▶ [TASK BRIEF]
Quote the stretch of items from the line containing "Screen dimensions: 1069x579" through the line containing "point(1027,56)", both included, with the wording unchanged.

/---

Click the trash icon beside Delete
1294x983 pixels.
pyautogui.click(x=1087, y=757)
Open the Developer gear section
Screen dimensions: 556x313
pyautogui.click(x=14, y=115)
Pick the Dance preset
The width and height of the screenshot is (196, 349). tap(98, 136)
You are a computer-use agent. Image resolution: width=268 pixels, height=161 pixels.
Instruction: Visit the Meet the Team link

\---
/---

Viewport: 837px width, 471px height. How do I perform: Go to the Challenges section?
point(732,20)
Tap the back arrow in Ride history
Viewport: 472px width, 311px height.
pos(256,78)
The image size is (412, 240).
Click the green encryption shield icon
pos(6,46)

\---
/---

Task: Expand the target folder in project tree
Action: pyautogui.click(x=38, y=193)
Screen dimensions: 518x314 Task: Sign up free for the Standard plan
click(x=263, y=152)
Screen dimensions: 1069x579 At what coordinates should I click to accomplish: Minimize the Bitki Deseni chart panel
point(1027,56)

\---

▶ [RIGHT ANSWER]
Screen dimensions: 1069x579 At what coordinates should I click to accomplish: Minimize the Bitki Deseni chart panel
point(1027,56)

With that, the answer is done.